* **BRANO DA LEGGERE**
########

Il Trono di Spade è una grande saga (o almeno lo sarà se Martin si degnerà mai di finirla), con moltissimi pregi. Vi sono personaggi estremamente credibili e caratterizzati in maniera superba, come il nano Tyrion Lannister, uno dei miei preferiti (e di quasi tutti i lettori presumo). Martin ha dato prova di essere molto abile nel World Building, rendendo credibile e concreto il mondo del Trono e dei suoi personaggi. Inserire così tante casate, ciascuna con i suoi stemmi, il suo glorioso passato e le proprie mire in relazione al trono dei Sette Regni non è cosa facile. Ma è proprio qui che si mostra l'altra faccia della medaglia.

Nonostante l'ottimo lavoro nel costruire qualcosa di credibile, l'autore relega l'elemento magico a un ruolo di secondo piano per la gran parte della saga: si inizia con l'apparizione degli Estranei nel prologo del primo libro, ma poi passano interi volumi prima che vi siano sviluppi in tale senso. Nel momento in cui scrivo, Martin dovrebbe essere al lavoro sul sesto libro (non mi sono più preoccupato di rimanere aggiornato, lo ammetto); fino al quinto tomo gli elementi magici sono davvero pochissimi e si lascia maggior spazio agli intrighi di corte e ad altri accadimenti. Tanto che, se non fosse per gli Estranei, i draghi e tutto ciò che si vede praticamente alla fine della serie televisiva, si potrebbe quasi scambiare l'opera per un romanzo storico con la sola ambientazione fantasy: il codice dei cavalieri, le giostre, le casate, il rapporto tra le classi dei poveri e quelle dei più ricchi... tutto sembra rappresentare in modo perfetto il Medioevo. Sebbene io sia un convinto sostenitore dell'importanza del realismo, un eccesso può recar danno quanto l'opposto.


Sean Bean nel ruolo di Ned Stark

Sebbene possa essere (e forse lo è) una scelta consapevole dell'autore, non la condivido. Se si vuole scrivere un romanzo dal sapore storico come Ivanhoe non si fa ricorso alla magia. Ma se si vuole scrivere un'opera fantasy, si deve sfruttare l'elemento magico ed esso deve essere centrale o quantomeno predominante, come lo è in Harry Potter o Il Signore degli Anelli. Non una mera, pidocchiosa didascalia alla fine della storia. Ciò mi porta al mio secondo esempio, ove pur essendo la magia centrale, di fatto non sembra essere quella forza primordiale che dovrebbe essere, in grado di travolgere chi ne fa uso. In un certo senso, in questo caso ha il sapore di un "contentino" che l'autore concede ai lettori. Mi riferisco all'interminabile ciclo di Shannara di Terry Brooks.

Da ragazzino ho letto tantissimi volumi (alcuni anche qualche anno fa, quando provai a continuare la sua saga) di Brooks. Non mi dilungherò su critiche stilistiche o di altro genere in quanto non sono il tema del blog, ma andrò dritto al punto: la magia non dà la sensazione di essere magia. Per esempio, vi sono diversi druidi nel corso dei vari libri che svolgono un po' il ruolo di Gandalf, mettendo insieme gli eroi, lavorando contro le forze del male e via discorrendo. Ebbene, tali druidi però risultano essere sempre delle specie di maghi da quattro soldi. Cosa intendo dire con questo? Voglio dire che il massimo che questi potenti stregoni (in grado col Sonno Magico di ibernarsi attraverso le ere) sono in grado di fare è di far scaturire qualche patetica fiammata di fuoco verde dalle dita per eliminare piccole schiere di nemici, ma che perlopiù fuggono.

########

* **ESTRATTI DEI DATI**
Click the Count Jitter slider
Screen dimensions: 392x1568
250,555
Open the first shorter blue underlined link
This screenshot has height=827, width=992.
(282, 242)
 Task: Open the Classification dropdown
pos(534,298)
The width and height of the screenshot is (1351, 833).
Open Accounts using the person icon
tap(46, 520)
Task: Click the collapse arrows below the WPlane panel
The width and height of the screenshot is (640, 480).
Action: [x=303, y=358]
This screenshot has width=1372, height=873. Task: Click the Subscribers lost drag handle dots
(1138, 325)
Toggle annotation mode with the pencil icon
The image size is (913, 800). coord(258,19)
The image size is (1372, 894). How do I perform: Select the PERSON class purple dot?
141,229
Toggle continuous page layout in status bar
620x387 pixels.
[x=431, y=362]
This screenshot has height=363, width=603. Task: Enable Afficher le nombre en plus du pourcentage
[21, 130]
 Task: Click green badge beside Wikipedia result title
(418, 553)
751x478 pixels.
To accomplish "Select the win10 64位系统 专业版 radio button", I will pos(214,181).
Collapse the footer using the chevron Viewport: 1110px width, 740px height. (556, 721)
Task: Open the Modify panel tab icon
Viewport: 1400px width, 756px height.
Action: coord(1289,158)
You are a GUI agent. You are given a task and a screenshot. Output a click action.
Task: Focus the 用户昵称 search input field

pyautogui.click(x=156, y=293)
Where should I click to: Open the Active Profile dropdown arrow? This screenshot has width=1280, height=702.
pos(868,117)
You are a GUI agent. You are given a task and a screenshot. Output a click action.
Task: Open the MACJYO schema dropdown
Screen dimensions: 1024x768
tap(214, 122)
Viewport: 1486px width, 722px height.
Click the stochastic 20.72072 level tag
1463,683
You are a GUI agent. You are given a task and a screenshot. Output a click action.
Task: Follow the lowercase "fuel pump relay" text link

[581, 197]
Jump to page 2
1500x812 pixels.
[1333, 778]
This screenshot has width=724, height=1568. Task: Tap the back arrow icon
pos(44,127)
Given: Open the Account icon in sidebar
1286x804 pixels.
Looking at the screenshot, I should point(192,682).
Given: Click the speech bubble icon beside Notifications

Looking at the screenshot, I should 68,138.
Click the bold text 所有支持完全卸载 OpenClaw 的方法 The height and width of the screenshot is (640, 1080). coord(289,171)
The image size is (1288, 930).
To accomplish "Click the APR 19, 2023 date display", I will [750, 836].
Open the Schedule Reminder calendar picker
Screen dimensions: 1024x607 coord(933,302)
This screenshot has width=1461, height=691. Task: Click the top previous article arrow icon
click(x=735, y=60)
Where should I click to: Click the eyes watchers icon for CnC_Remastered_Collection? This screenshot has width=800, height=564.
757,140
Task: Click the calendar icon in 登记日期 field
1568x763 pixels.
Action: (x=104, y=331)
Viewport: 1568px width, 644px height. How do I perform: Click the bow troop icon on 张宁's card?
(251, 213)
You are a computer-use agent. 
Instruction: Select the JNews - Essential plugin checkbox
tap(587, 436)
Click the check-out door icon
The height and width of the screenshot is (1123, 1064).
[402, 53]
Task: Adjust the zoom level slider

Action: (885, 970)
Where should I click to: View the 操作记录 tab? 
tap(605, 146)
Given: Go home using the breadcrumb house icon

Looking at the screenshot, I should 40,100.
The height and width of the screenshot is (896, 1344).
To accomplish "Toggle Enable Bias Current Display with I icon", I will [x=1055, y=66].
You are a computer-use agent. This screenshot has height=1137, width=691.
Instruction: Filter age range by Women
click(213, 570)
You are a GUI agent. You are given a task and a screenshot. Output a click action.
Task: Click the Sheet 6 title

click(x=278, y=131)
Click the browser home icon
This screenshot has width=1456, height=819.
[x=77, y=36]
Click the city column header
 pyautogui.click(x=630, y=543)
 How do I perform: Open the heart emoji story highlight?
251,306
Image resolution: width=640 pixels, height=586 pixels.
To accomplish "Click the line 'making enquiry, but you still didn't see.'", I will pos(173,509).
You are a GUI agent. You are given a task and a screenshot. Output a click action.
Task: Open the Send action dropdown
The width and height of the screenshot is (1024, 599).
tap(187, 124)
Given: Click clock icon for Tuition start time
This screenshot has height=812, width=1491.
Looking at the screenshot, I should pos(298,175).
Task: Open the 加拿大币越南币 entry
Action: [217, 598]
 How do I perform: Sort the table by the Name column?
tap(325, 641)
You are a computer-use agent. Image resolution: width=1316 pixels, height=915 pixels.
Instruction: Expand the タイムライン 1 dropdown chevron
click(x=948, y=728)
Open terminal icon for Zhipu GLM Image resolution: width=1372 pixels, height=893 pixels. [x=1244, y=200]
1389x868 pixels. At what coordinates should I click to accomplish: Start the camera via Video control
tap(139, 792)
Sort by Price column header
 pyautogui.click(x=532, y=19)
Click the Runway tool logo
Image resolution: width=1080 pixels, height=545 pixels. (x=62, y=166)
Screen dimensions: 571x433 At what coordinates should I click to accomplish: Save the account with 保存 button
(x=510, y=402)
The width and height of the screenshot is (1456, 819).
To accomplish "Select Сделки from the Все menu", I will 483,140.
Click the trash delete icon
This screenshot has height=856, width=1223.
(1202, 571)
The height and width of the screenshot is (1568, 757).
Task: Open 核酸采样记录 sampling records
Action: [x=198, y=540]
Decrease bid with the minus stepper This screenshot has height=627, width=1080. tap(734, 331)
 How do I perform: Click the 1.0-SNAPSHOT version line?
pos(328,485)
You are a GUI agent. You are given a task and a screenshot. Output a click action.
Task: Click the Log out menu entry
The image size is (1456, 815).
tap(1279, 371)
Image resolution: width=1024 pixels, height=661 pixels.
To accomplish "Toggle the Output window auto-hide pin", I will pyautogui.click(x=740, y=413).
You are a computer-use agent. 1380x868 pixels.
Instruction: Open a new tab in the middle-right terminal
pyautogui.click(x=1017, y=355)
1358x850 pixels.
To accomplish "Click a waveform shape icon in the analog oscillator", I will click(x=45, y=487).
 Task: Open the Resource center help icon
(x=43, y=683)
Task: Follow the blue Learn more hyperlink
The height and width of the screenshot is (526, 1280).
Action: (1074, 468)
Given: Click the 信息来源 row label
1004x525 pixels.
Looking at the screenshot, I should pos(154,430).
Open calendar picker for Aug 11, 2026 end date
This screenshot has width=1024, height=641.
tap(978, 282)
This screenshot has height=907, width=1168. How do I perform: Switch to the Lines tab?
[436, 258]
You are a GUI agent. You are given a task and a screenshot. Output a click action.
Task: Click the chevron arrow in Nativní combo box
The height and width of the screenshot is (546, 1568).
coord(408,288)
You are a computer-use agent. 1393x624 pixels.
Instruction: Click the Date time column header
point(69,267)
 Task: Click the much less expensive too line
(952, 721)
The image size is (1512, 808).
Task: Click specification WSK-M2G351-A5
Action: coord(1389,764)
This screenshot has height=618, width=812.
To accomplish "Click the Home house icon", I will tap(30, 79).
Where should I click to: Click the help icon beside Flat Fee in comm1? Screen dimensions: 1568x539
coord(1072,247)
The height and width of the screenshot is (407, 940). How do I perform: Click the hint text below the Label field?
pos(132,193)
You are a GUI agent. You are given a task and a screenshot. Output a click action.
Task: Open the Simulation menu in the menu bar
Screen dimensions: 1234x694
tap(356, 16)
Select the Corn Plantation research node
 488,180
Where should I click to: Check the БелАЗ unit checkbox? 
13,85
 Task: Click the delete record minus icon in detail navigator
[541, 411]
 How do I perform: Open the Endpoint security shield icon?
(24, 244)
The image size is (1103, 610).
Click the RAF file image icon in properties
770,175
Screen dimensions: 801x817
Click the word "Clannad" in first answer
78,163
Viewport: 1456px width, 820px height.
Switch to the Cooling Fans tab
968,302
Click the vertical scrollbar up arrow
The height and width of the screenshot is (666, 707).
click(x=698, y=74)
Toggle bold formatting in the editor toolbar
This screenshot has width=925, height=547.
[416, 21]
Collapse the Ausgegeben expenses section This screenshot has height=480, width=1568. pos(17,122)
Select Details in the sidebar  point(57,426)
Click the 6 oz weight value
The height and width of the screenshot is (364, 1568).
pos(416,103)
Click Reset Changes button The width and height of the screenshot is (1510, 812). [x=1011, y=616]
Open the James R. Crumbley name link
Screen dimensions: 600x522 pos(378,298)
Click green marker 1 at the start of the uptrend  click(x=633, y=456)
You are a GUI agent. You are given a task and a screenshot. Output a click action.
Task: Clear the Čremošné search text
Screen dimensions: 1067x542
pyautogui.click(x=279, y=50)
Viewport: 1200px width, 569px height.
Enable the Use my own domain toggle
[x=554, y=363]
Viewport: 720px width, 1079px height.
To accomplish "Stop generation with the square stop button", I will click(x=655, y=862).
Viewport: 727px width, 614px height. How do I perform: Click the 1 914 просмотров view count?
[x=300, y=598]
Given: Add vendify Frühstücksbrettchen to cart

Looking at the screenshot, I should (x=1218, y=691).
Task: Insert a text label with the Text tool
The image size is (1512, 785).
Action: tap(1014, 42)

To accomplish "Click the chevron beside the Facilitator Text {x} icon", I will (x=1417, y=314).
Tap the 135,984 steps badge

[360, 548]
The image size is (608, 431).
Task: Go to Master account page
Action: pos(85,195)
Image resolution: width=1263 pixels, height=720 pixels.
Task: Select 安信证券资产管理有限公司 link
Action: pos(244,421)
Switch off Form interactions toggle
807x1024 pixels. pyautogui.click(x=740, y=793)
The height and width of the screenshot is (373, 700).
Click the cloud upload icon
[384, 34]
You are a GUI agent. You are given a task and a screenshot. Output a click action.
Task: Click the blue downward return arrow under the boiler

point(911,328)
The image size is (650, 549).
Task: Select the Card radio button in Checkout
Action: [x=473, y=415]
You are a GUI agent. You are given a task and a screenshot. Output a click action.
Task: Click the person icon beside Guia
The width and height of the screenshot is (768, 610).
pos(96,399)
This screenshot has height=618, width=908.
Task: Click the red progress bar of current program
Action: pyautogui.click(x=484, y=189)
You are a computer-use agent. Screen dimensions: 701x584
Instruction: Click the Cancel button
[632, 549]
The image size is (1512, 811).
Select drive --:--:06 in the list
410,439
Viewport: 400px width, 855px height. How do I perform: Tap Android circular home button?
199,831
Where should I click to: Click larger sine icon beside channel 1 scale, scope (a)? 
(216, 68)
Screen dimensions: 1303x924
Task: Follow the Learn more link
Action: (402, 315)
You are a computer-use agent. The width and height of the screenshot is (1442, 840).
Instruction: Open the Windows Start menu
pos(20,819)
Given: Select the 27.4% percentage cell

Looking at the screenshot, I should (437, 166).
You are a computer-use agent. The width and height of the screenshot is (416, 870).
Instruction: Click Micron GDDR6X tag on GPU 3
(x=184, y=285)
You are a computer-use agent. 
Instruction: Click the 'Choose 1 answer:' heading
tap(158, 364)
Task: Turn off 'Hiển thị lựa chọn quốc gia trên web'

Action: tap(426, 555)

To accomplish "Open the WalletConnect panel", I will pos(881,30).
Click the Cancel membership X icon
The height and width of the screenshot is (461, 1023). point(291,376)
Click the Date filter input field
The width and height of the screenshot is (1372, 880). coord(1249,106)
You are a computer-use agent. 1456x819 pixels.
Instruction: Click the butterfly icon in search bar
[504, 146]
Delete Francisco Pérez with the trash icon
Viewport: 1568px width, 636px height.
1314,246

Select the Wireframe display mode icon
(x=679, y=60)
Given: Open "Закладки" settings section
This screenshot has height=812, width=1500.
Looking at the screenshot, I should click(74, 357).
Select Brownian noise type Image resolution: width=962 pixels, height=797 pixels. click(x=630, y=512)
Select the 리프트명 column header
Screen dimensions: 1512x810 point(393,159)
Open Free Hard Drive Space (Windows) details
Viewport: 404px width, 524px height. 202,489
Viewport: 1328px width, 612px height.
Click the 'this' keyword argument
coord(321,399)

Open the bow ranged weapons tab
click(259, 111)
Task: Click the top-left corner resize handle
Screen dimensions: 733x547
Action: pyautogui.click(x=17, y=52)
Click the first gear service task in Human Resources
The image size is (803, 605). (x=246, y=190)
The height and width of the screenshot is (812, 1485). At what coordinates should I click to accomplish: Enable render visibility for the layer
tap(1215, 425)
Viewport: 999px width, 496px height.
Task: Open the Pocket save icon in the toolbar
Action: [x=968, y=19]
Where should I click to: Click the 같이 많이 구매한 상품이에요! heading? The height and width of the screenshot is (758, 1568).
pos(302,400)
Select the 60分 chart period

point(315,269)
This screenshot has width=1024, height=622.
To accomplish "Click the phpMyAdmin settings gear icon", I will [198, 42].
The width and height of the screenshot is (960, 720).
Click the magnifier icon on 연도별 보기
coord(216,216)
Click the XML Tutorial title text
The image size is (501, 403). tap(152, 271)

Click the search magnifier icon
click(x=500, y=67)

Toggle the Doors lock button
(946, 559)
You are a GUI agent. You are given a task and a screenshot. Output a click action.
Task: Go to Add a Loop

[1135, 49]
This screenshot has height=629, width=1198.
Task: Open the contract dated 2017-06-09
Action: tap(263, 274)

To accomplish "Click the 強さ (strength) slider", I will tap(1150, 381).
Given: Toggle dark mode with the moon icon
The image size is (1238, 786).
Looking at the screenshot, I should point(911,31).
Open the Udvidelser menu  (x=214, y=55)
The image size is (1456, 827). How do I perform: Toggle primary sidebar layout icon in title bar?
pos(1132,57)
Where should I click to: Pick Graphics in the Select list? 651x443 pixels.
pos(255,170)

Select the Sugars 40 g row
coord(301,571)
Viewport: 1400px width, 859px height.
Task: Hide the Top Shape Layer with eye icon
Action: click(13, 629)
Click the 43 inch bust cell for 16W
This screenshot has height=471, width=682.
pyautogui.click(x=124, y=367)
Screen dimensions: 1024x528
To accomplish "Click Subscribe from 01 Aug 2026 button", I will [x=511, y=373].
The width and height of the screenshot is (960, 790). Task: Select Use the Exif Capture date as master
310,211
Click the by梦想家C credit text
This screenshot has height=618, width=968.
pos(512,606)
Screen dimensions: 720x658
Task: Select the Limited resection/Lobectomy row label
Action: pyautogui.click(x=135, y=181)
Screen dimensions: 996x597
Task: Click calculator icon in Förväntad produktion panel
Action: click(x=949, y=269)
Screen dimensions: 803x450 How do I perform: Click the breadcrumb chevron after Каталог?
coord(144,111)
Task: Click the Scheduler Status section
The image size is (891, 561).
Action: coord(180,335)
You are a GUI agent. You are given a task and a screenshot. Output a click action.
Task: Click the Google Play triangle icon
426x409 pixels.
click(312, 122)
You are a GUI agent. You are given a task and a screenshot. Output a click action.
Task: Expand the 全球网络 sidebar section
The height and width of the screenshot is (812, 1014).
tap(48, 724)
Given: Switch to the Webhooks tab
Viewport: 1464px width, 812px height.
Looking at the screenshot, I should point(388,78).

########

* **IL TUO OBIETTIVO**
Puoi riscrivere il brano sul Trono di Spade, tutto ciò che va da "Sebbene possa essere" giù fino a "di Terry Brooks.", sostituendo "Ivanhoe" con "I promessi sposi"?

* **RISPOSTA**
Sebbene possa essere (e forse lo è) una scelta consapevole dell'autore, non la condivido. Se si vuole scrivere un romanzo dal sapore storico come I promessi sposi non si fa ricorso alla magia. Ma se si vuole scrivere un'opera fantasy, si deve sfruttare l'elemento magico ed esso deve essere centrale o quantomeno predominante, come lo è in Harry Potter o Il Signore degli Anelli. Non una mera, pidocchiosa didascalia alla fine della storia. Ciò mi porta al mio secondo esempio, ove pur essendo la magia centrale, di fatto non sembra essere quella forza primordiale che dovrebbe essere, in grado di travolgere chi ne fa uso. In un certo senso, in questo caso ha il sapore di un "contentino" che l'autore concede ai lettori. Mi riferisco all'interminabile ciclo di Shannara di Terry Brooks.